# Datenbanken



## Karl Förster (30. Juli 2001)

Hallo Leute,

was für Erfahrungen habt Ihr mit verschiedenen Datenbanken gemacht. Welche Unterschiede in Leistung und Schnelligkeit bestehen zum Beispiel bei Oracle, MSSQL, mySQL, ...

Es geht darum, dass im Netz ein Archiv einer Zeitung in einer DB gespeichert werden soll. Dieses Archiv wächst in einem Jahr natürlich stark an.
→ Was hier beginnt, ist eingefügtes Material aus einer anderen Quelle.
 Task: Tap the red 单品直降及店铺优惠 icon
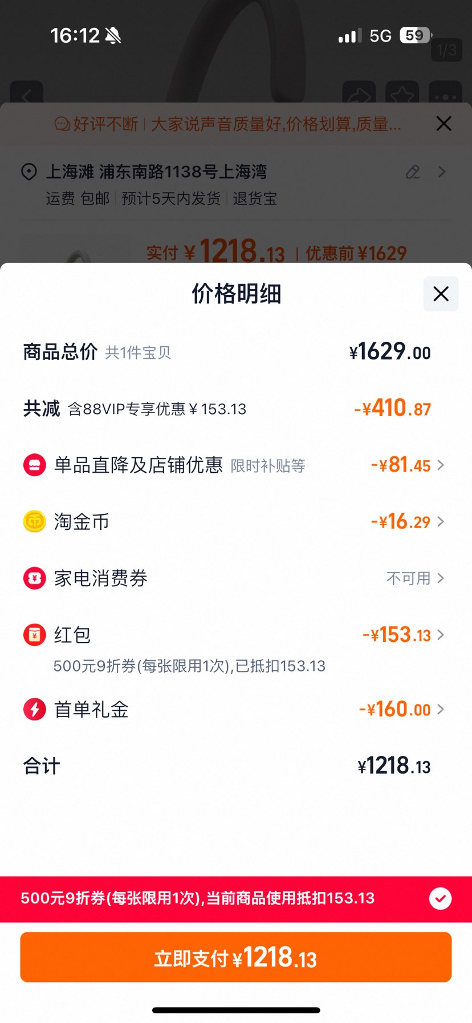pos(35,465)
Ich brauch also eine DB die auch große Datenmengen (mehrere GigaByte) in kurzer Zeit durchsuchen kann.

Vielen Dank schon mal im Voraus.


----------



## Dunsti (30. Juli 2001)

ich habe zwar noch nicht so viele Erfahrungen in verschiedenen Datenbanksystemen gemachtm (bis jetzt nur MySQL und MS-Access), aber ich denke mal die Performance hängt auch sehr stark von dem Datenbankdesign, also am Aufbau der Tabellen usw., ab.
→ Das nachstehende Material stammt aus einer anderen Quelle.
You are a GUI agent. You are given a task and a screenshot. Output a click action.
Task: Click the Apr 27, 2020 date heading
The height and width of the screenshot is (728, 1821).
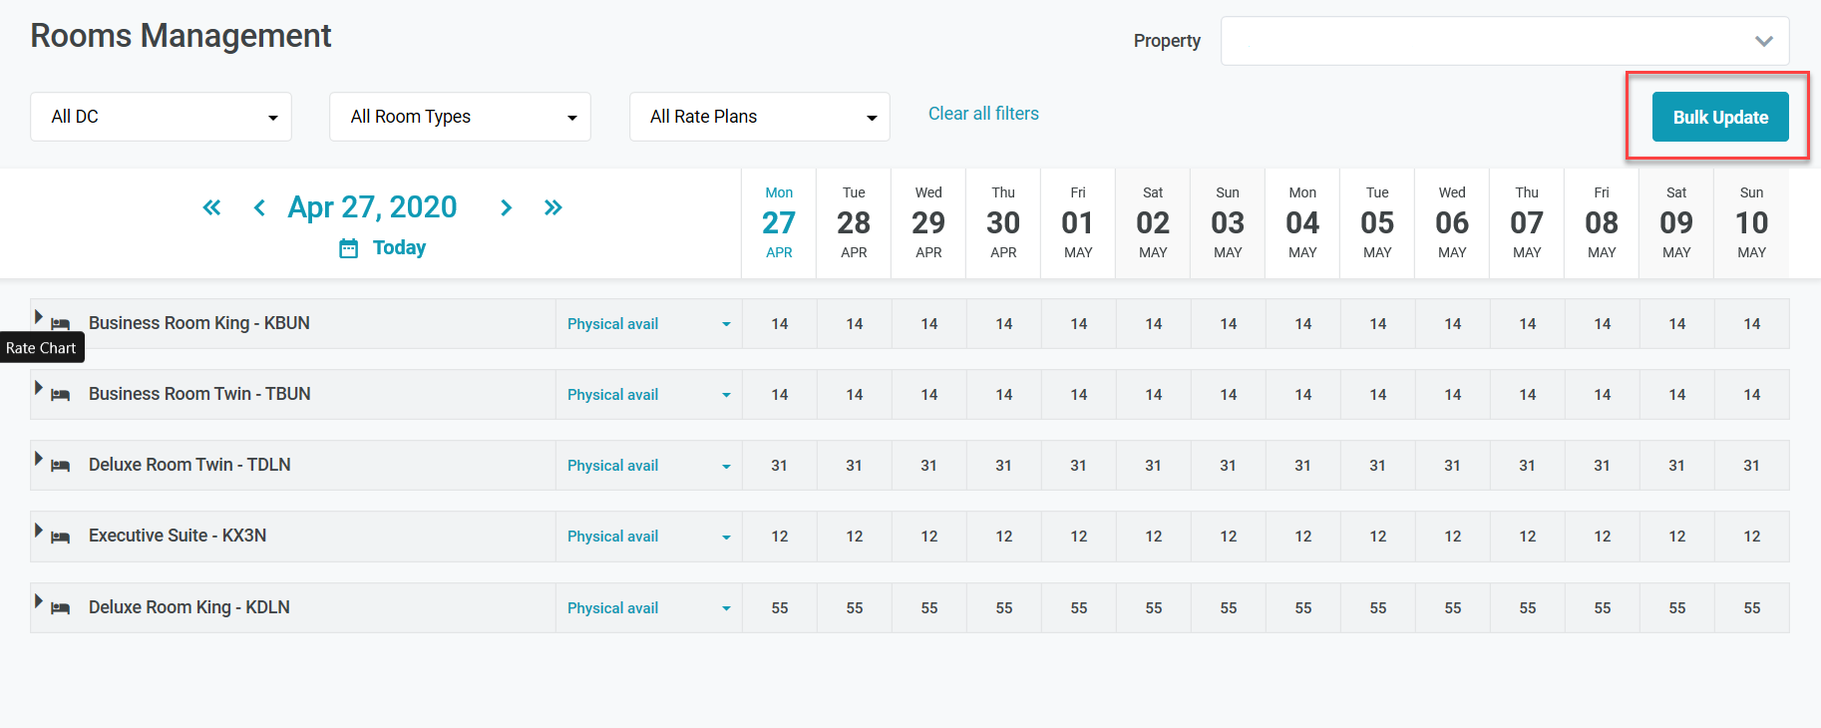click(x=372, y=206)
Aber Du hast recht, daß es bei so riesigen Datenbanken auch riesige Unterschiede bei der verwendeten Datenbanksoftware gibt.
Vielleicht kann Dir jemand anders mehr sagen.

Gruß
Dunsti


----------



## Conracer (28. April 2002)

Also ich arbeite mit MS SQL2000 und kann sagen, dass es auch mit größeren Datenmengen recht gut funktioniert. (mehrere Millionen Datensätze)


----------



## Paranoia (7. Mai 2002)

hey..

die einzig wahren, besten und schnellsten datenbanken sind oracle-db's.. wenn du wirklich innert kurzer zeit einige gigabyte benötigst rate ich dir, diese db zu nehmen.

greetings para


----------